Saved data entries:
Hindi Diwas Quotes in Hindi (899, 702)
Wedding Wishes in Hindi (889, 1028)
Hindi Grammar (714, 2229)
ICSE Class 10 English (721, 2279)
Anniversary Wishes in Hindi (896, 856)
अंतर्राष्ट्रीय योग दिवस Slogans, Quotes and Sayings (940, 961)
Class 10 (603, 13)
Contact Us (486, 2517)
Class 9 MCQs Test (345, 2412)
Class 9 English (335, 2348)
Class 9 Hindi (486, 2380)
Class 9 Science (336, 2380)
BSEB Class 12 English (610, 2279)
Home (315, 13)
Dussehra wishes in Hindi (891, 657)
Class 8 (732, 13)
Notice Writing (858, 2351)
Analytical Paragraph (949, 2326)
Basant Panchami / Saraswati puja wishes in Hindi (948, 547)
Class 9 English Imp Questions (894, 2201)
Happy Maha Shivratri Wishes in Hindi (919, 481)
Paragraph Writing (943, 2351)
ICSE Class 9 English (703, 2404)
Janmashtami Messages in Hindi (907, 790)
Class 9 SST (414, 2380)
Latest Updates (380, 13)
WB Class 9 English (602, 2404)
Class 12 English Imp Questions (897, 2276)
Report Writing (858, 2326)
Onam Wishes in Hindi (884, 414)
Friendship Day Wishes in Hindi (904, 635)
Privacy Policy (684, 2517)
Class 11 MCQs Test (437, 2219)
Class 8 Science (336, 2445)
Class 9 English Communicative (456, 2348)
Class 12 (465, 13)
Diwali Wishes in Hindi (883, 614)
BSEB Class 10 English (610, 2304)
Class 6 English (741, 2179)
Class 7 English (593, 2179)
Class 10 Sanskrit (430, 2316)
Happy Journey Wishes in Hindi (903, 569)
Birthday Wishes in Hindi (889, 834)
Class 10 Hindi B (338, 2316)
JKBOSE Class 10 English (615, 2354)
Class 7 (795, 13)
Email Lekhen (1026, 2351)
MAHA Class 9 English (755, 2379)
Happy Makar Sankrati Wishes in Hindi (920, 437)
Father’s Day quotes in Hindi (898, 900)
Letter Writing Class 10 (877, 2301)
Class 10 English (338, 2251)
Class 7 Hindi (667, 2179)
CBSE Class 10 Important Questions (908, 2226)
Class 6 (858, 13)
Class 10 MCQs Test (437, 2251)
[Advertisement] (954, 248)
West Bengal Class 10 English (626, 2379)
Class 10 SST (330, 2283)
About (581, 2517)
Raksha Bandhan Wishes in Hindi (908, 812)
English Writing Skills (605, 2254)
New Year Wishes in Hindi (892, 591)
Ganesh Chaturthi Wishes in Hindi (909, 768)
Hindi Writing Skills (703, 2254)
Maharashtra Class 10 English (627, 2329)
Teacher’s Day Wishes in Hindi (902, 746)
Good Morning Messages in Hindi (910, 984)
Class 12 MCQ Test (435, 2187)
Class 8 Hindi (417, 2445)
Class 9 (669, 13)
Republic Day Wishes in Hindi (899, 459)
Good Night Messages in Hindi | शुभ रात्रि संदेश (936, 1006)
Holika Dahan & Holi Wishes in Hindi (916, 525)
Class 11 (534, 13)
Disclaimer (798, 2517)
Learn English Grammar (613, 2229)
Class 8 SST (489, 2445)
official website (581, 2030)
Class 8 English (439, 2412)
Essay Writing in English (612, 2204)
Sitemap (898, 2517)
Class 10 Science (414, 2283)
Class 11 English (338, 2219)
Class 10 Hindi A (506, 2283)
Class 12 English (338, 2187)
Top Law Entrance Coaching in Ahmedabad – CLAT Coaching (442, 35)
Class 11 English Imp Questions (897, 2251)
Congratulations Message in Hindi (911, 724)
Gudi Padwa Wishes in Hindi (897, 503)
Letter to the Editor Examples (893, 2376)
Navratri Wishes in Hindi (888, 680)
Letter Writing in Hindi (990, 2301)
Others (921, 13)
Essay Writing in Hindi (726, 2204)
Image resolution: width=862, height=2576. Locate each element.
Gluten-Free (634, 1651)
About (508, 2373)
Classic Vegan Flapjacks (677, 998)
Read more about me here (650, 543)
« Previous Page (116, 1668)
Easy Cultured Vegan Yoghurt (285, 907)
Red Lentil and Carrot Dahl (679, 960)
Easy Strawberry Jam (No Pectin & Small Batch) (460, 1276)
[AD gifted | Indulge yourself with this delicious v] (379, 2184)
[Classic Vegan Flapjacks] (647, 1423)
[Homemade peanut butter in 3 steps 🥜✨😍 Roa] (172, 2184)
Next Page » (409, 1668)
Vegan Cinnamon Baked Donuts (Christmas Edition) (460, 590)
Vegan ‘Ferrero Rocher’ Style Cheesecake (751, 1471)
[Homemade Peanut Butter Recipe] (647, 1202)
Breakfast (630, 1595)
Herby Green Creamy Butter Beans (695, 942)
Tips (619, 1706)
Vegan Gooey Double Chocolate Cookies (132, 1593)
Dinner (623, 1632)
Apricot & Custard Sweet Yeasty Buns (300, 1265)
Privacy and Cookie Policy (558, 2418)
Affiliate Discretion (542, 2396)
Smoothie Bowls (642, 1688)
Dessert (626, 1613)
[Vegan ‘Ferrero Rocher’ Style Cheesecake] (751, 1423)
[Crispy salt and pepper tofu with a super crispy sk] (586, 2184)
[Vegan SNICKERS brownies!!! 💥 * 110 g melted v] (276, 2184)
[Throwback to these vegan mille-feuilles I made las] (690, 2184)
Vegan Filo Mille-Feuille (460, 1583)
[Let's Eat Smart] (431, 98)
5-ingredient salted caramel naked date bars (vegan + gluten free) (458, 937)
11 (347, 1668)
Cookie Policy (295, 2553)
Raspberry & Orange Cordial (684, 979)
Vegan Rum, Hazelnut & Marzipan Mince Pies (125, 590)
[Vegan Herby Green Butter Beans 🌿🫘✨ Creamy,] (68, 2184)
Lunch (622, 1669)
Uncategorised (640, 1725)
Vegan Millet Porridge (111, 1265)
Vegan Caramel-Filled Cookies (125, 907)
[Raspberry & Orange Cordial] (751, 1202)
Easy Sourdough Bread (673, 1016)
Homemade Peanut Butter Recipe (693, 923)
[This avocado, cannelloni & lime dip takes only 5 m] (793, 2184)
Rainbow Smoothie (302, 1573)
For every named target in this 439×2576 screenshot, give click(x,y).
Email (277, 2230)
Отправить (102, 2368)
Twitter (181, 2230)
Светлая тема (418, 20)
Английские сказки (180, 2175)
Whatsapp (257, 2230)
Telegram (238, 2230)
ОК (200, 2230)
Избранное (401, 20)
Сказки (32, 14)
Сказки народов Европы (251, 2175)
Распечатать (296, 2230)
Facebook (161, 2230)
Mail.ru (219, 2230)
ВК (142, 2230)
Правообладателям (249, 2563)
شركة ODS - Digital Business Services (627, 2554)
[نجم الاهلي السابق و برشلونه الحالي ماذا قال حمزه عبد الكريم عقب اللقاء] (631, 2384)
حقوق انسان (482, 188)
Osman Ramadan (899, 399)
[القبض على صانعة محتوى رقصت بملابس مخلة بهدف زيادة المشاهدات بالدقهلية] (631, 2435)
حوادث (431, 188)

EXERCISE DESCRIPTION: Go through the data above and return every line exactly.

RESULT OF THIS EXERCISE:
Hindi Diwas Quotes in Hindi (899, 702)
Wedding Wishes in Hindi (889, 1028)
Hindi Grammar (714, 2229)
ICSE Class 10 English (721, 2279)
Anniversary Wishes in Hindi (896, 856)
अंतर्राष्ट्रीय योग दिवस Slogans, Quotes and Sayings (940, 961)
Class 10 (603, 13)
Contact Us (486, 2517)
Class 9 MCQs Test (345, 2412)
Class 9 English (335, 2348)
Class 9 Hindi (486, 2380)
Class 9 Science (336, 2380)
BSEB Class 12 English (610, 2279)
Home (315, 13)
Dussehra wishes in Hindi (891, 657)
Class 8 (732, 13)
Notice Writing (858, 2351)
Analytical Paragraph (949, 2326)
Basant Panchami / Saraswati puja wishes in Hindi (948, 547)
Class 9 English Imp Questions (894, 2201)
Happy Maha Shivratri Wishes in Hindi (919, 481)
Paragraph Writing (943, 2351)
ICSE Class 9 English (703, 2404)
Janmashtami Messages in Hindi (907, 790)
Class 9 SST (414, 2380)
Latest Updates (380, 13)
WB Class 9 English (602, 2404)
Class 12 English Imp Questions (897, 2276)
Report Writing (858, 2326)
Onam Wishes in Hindi (884, 414)
Friendship Day Wishes in Hindi (904, 635)
Privacy Policy (684, 2517)
Class 11 MCQs Test (437, 2219)
Class 8 Science (336, 2445)
Class 9 English Communicative (456, 2348)
Class 12 (465, 13)
Diwali Wishes in Hindi (883, 614)
BSEB Class 10 English (610, 2304)
Class 6 English (741, 2179)
Class 7 English (593, 2179)
Class 10 Sanskrit (430, 2316)
Happy Journey Wishes in Hindi (903, 569)
Birthday Wishes in Hindi (889, 834)
Class 10 Hindi B (338, 2316)
JKBOSE Class 10 English (615, 2354)
Class 7 (795, 13)
Email Lekhen (1026, 2351)
MAHA Class 9 English (755, 2379)
Happy Makar Sankrati Wishes in Hindi (920, 437)
Father’s Day quotes in Hindi (898, 900)
Letter Writing Class 10 (877, 2301)
Class 10 English (338, 2251)
Class 7 Hindi (667, 2179)
CBSE Class 10 Important Questions (908, 2226)
Class 6 (858, 13)
Class 10 MCQs Test (437, 2251)
[Advertisement] (954, 248)
West Bengal Class 10 English (626, 2379)
Class 10 SST (330, 2283)
About (581, 2517)
Raksha Bandhan Wishes in Hindi (908, 812)
English Writing Skills (605, 2254)
New Year Wishes in Hindi (892, 591)
Ganesh Chaturthi Wishes in Hindi (909, 768)
Hindi Writing Skills (703, 2254)
Maharashtra Class 10 English (627, 2329)
Teacher’s Day Wishes in Hindi (902, 746)
Good Morning Messages in Hindi (910, 984)
Class 12 MCQ Test (435, 2187)
Class 8 Hindi (417, 2445)
Class 9 (669, 13)
Republic Day Wishes in Hindi (899, 459)
Good Night Messages in Hindi | शुभ रात्रि संदेश (936, 1006)
Holika Dahan & Holi Wishes in Hindi (916, 525)
Class 11 (534, 13)
Disclaimer (798, 2517)
Learn English Grammar (613, 2229)
Class 8 SST (489, 2445)
official website (581, 2030)
Class 8 English (439, 2412)
Essay Writing in English (612, 2204)
Sitemap (898, 2517)
Class 10 Science (414, 2283)
Class 11 English (338, 2219)
Class 10 Hindi A (506, 2283)
Class 12 English (338, 2187)
Top Law Entrance Coaching in Ahmedabad – CLAT Coaching (442, 35)
Class 11 English Imp Questions (897, 2251)
Congratulations Message in Hindi (911, 724)
Gudi Padwa Wishes in Hindi (897, 503)
Letter to the Editor Examples (893, 2376)
Navratri Wishes in Hindi (888, 680)
Letter Writing in Hindi (990, 2301)
Others (921, 13)
Essay Writing in Hindi (726, 2204)
Image resolution: width=862, height=2576. Locate each element.
Gluten-Free (634, 1651)
About (508, 2373)
Classic Vegan Flapjacks (677, 998)
Read more about me here (650, 543)
« Previous Page (116, 1668)
Easy Cultured Vegan Yoghurt (285, 907)
Red Lentil and Carrot Dahl (679, 960)
Easy Strawberry Jam (No Pectin & Small Batch) (460, 1276)
[AD gifted | Indulge yourself with this delicious v] (379, 2184)
[Classic Vegan Flapjacks] (647, 1423)
[Homemade peanut butter in 3 steps 🥜✨😍 Roa] (172, 2184)
Next Page » (409, 1668)
Vegan Cinnamon Baked Donuts (Christmas Edition) (460, 590)
Vegan ‘Ferrero Rocher’ Style Cheesecake (751, 1471)
[Homemade Peanut Butter Recipe] (647, 1202)
Breakfast (630, 1595)
Herby Green Creamy Butter Beans (695, 942)
Tips (619, 1706)
Vegan Gooey Double Chocolate Cookies (132, 1593)
Dinner (623, 1632)
Apricot & Custard Sweet Yeasty Buns (300, 1265)
Privacy and Cookie Policy (558, 2418)
Affiliate Discretion (542, 2396)
Smoothie Bowls (642, 1688)
Dessert (626, 1613)
[Vegan ‘Ferrero Rocher’ Style Cheesecake] (751, 1423)
[Crispy salt and pepper tofu with a super crispy sk] (586, 2184)
[Vegan SNICKERS brownies!!! 💥 * 110 g melted v] (276, 2184)
[Throwback to these vegan mille-feuilles I made las] (690, 2184)
Vegan Filo Mille-Feuille (460, 1583)
[Let's Eat Smart] (431, 98)
5-ingredient salted caramel naked date bars (vegan + gluten free) (458, 937)
11 (347, 1668)
Cookie Policy (295, 2553)
Raspberry & Orange Cordial (684, 979)
Vegan Rum, Hazelnut & Marzipan Mince Pies (125, 590)
[Vegan Herby Green Butter Beans 🌿🫘✨ Creamy,] (68, 2184)
Lunch (622, 1669)
Uncategorised (640, 1725)
Vegan Millet Porridge (111, 1265)
Vegan Caramel-Filled Cookies (125, 907)
[Raspberry & Orange Cordial] (751, 1202)
Easy Sourdough Bread (673, 1016)
Homemade Peanut Butter Recipe (693, 923)
[This avocado, cannelloni & lime dip takes only 5 m] (793, 2184)
Rainbow Smoothie (302, 1573)
For every named target in this 439×2576 screenshot, give click(x,y).
Email (277, 2230)
Отправить (102, 2368)
Twitter (181, 2230)
Светлая тема (418, 20)
Английские сказки (180, 2175)
Whatsapp (257, 2230)
Telegram (238, 2230)
ОК (200, 2230)
Избранное (401, 20)
Сказки (32, 14)
Сказки народов Европы (251, 2175)
Распечатать (296, 2230)
Facebook (161, 2230)
Mail.ru (219, 2230)
ВК (142, 2230)
Правообладателям (249, 2563)
شركة ODS - Digital Business Services (627, 2554)
[نجم الاهلي السابق و برشلونه الحالي ماذا قال حمزه عبد الكريم عقب اللقاء] (631, 2384)
حقوق انسان (482, 188)
Osman Ramadan (899, 399)
[القبض على صانعة محتوى رقصت بملابس مخلة بهدف زيادة المشاهدات بالدقهلية] (631, 2435)
حوادث (431, 188)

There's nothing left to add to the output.